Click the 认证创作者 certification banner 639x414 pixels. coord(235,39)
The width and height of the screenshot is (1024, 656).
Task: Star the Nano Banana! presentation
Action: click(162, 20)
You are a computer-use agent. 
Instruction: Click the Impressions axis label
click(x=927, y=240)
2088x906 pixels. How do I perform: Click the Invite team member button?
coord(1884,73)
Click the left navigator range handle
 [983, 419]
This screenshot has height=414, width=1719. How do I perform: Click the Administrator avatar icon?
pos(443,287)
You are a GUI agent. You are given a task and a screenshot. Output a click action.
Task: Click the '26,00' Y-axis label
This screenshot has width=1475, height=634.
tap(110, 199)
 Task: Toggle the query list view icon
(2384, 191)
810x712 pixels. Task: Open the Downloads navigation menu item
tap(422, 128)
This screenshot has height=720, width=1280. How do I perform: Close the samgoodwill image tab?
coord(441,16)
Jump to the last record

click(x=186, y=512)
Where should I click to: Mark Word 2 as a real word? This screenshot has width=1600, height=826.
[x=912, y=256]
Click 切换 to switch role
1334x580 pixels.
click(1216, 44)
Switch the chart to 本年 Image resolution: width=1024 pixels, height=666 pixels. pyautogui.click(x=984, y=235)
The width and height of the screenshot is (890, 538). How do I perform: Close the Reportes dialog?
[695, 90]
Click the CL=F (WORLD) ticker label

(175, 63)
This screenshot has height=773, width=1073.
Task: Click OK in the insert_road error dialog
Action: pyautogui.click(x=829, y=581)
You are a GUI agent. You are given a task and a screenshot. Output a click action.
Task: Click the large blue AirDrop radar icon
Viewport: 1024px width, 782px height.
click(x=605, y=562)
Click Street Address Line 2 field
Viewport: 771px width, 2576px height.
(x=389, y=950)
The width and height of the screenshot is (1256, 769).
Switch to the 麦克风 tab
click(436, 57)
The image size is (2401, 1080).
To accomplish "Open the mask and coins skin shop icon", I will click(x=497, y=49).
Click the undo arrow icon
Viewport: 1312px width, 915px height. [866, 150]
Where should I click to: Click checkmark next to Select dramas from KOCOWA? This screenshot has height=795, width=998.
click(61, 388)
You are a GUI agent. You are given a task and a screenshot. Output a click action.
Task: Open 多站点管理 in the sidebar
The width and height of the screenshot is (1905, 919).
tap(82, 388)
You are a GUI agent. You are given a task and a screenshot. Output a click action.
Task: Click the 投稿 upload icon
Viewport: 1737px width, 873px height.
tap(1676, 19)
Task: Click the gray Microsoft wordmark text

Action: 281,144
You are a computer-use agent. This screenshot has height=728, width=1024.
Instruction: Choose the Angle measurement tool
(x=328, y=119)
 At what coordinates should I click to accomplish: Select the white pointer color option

WORK TO BE COMPLETED
From the records above, reproduce exactly the lines from the one with "Where should I click to: Click" to the one with "You are a computer-use agent. This", both included, and no others.

EXPECTED ANSWER
Where should I click to: Click checkmark next to Select dramas from KOCOWA? This screenshot has height=795, width=998.
click(61, 388)
You are a GUI agent. You are given a task and a screenshot. Output a click action.
Task: Open 多站点管理 in the sidebar
The width and height of the screenshot is (1905, 919).
tap(82, 388)
You are a GUI agent. You are given a task and a screenshot. Output a click action.
Task: Click the 投稿 upload icon
Viewport: 1737px width, 873px height.
tap(1676, 19)
Task: Click the gray Microsoft wordmark text

Action: 281,144
You are a computer-use agent. This screenshot has height=728, width=1024.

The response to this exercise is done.